“Rune stones, man!” John said as he jumped on the back.

“What?” I asked. I hadn’t even seen the stones, and considering they were the size of a man, that was not easy to do. My eyes were transfixed on the green military boxes. I ran back to the cab of the truck and grabbed the crowbar I had seen resting under the seat. I can guarantee anyone that is reading this journal that they would have been hard pressed to find any kid in any country during any Christmas throughout the ages that was more excited to open a box than I was that day.

“M-240s and M-16s,” I mumbled, possibly drooling on myself as I placed the crowbar in a slight opening.

It was too much to hope that the markings on the box matched the contents. John was a few feet away rubbing the rocks, he was muttering something. Azile was alternating between watching our backs and checking out the contents.

“Holy fucking shit,” I said as the top popped free.

“What is that?” John asked, taking a second to look over.

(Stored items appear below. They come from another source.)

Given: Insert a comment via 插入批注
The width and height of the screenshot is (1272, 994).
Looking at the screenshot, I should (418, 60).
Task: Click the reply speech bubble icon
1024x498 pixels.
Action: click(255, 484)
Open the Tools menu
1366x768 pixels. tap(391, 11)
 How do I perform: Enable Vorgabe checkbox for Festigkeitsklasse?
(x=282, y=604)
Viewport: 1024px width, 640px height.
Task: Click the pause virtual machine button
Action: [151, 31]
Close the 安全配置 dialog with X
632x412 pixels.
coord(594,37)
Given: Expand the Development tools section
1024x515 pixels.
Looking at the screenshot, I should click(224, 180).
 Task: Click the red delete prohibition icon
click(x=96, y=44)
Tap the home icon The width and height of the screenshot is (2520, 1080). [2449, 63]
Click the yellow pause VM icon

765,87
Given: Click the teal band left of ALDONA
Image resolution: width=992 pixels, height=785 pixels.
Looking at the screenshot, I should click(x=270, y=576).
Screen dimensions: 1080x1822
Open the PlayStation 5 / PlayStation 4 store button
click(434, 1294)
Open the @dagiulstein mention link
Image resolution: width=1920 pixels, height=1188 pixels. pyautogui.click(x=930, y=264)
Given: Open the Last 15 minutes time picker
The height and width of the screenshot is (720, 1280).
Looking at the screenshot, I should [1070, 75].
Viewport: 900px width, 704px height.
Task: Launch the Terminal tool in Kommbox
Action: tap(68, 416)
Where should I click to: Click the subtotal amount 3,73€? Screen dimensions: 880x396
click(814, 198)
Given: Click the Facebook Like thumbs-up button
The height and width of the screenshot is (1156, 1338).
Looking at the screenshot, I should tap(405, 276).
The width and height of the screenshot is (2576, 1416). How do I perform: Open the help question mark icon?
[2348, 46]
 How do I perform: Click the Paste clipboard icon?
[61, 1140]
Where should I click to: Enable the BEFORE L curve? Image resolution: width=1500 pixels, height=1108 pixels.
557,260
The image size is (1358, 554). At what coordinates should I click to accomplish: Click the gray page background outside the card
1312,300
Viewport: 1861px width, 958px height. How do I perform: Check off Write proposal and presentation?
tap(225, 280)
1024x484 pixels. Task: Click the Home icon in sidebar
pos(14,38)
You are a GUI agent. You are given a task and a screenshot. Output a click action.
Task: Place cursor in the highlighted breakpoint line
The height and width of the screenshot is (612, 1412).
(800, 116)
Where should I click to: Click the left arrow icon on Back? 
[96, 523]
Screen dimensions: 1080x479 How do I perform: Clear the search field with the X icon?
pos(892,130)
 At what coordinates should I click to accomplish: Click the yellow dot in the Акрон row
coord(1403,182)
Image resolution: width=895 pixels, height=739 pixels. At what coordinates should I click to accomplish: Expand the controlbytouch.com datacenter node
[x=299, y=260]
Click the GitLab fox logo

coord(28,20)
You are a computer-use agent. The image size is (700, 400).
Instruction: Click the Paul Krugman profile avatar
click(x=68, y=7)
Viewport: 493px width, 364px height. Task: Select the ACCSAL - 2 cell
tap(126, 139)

“John, what I’m holding here is an M-240 machinegun. It’ll shoot in the neighborhood of a hundred to two hundred rounds a minute without blinking and six-fifty a minute if I really want to put the pedal to the metal!” I answered as I hefted the twenty-five pound block of death metal out of the container.

“That’s good then?” John asked.

“What?” I asked him incredulously. “Okay, let’s put this in terms you’ll understand. I feel about finding this like you would if this crate was full of prime California bud.”

“There’s weed in there?” John asked, pushing me to the side. He was mighty disappointed when he realized that wasn’t the case. “Why would you lie to me, man?” he asked with pleading eyes, like maybe I had stashed the find before telling him.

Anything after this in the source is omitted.